LABOR MOVEMENT
In the last decades of the nineteenth century it appeared that labor was unable effectively to challenge the combined wealth and power that capitalism in its industrial phase had created. The merger movement brought corporations together into vast concentrations of economic power resting in the hands of relatively few men. These trusts, pools, mergers, "gentlemen's agreements," and other instruments of capital consolidation transformed the structure of whole industries, from oil to coal mining, railroads, iron and steel, and meat packing.

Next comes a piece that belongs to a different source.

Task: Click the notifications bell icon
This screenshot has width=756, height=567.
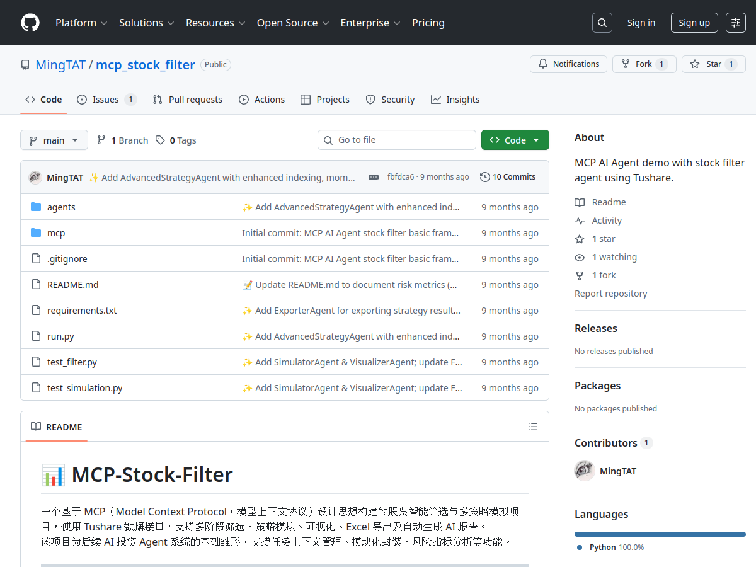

This had a major impact on labor relations. On the one hand, the concentration of capital increased the economic power of the "captains of industry." These vertical and horizontal monopolies brought them the ability, seemingly, to do whatever they liked. Even the growing power of the government seemed unable to contain the power of capital. By the end of the nineteenth century the power among the monopolists seemed to be shifting towards the bankers. An example of this preeminent power of finance capital occurred during Theodore Roosevelt's administration. Roosevelt, who believed that the government must be strong enough to curb the "bad trusts," prosecuted and "busted" the Northern Securities railroad holding company in 1904. J. P. Morgan, who was behind the trust, had pleaded unsuccessfully with Roosevelt that "if we have done something wrong send your man to my man and they can fix it up." In 1904, when the Supreme Court sustained the President's prosecution under the Sherman Anti-trust Act and the Northern Security trust was dissolved, Morgan quietly sustained this challenge to his authority.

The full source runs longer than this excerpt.